YOUR ASSIGNMENT: Where the data below begins, start retyping exactly, and end on the line with "You are a computer-use agent. 693x693 pixels.", which is included; no picture goes in.

INPUT DATA:
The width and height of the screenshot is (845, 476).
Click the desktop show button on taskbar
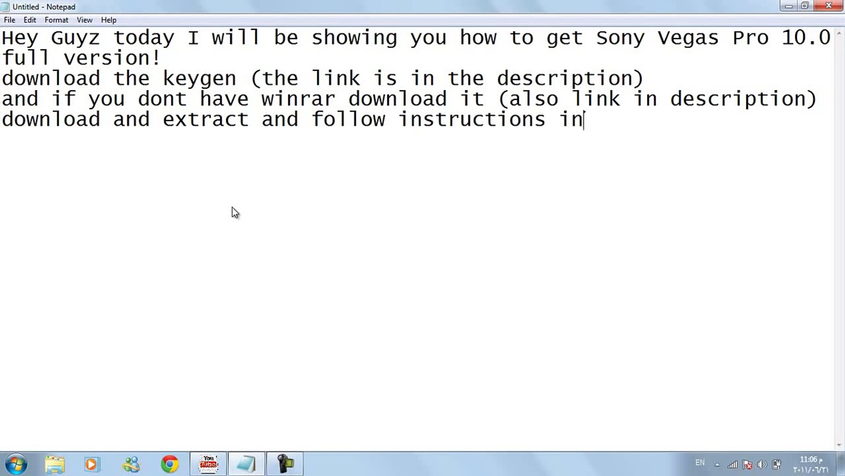[841, 464]
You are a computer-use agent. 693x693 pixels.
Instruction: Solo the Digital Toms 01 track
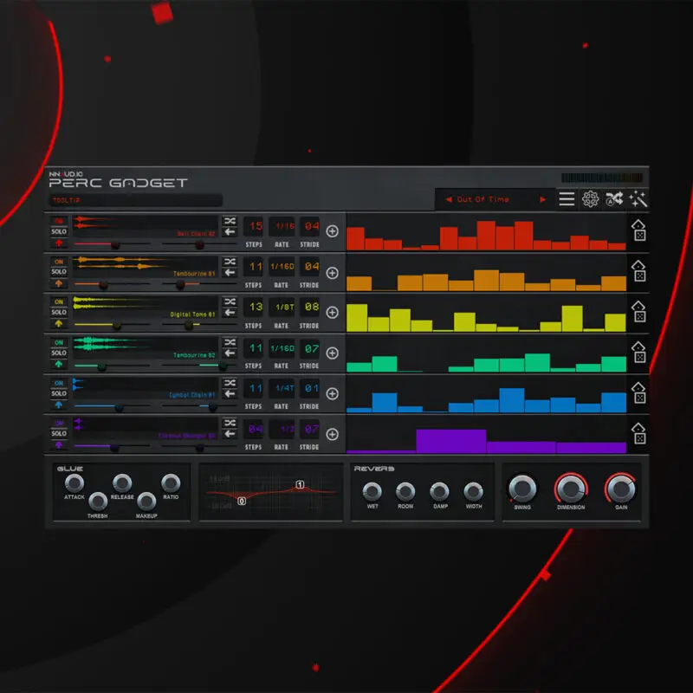pyautogui.click(x=59, y=313)
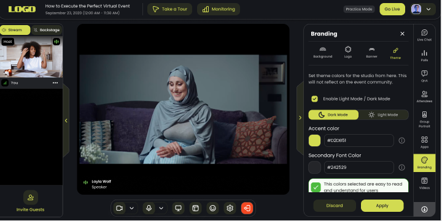The width and height of the screenshot is (442, 221).
Task: Click the red leave studio icon
Action: 247,208

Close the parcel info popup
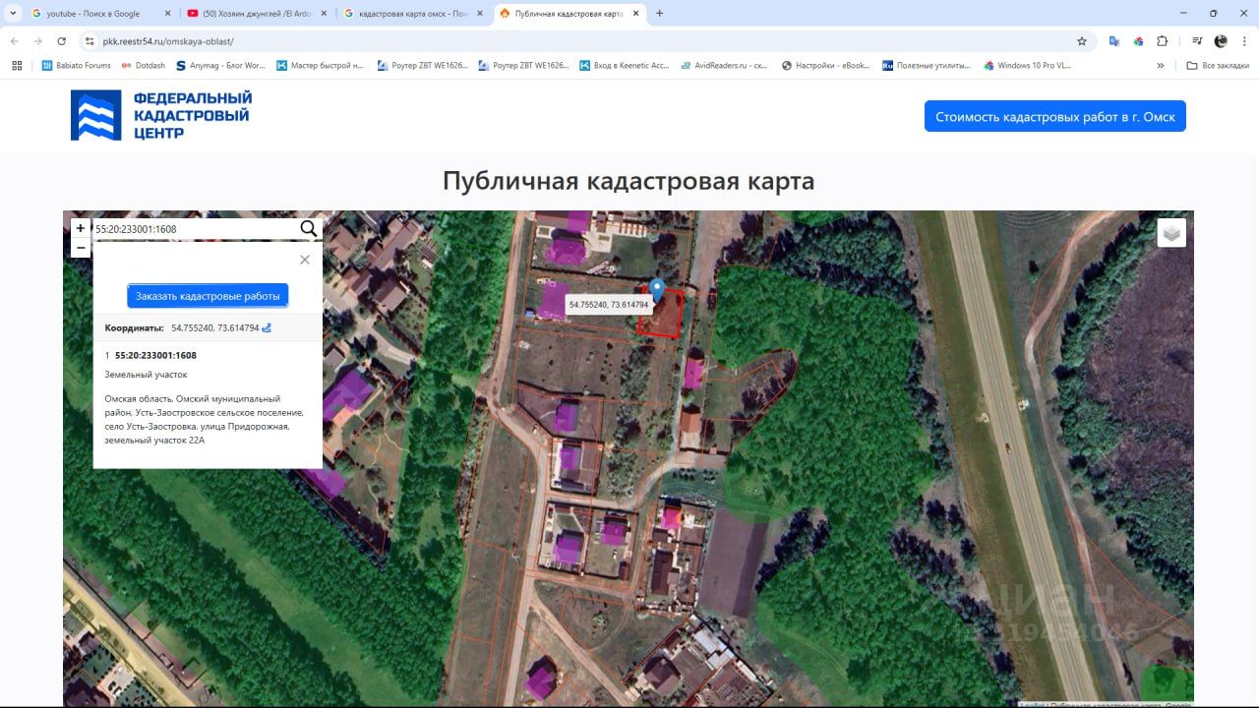305,260
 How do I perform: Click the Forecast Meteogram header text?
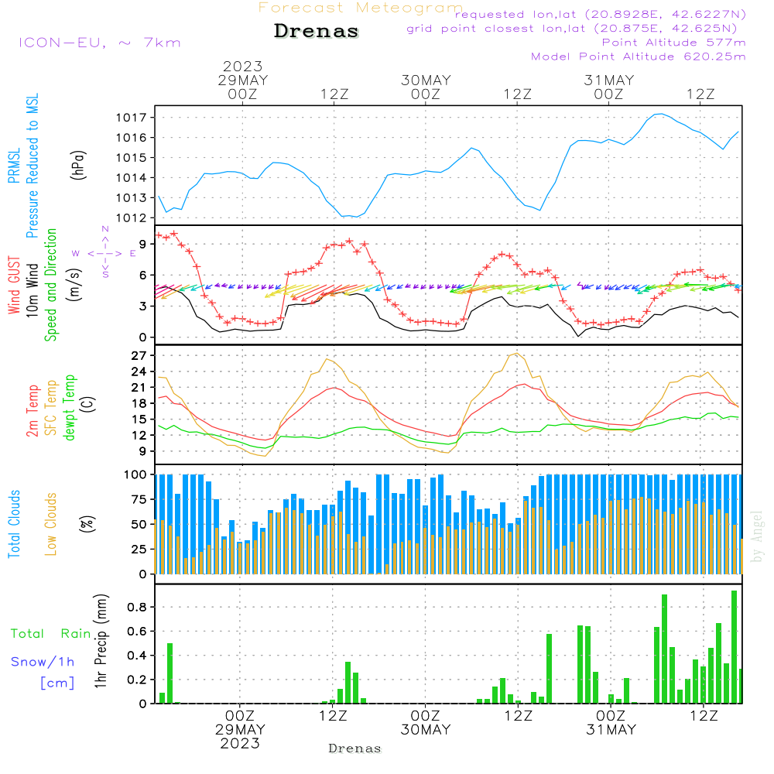361,9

OUTPUT FOR THIS EXERCISE:
The width and height of the screenshot is (845, 476).
Click the desktop show button on taskbar
[841, 464]
You are a computer-use agent. 693x693 pixels.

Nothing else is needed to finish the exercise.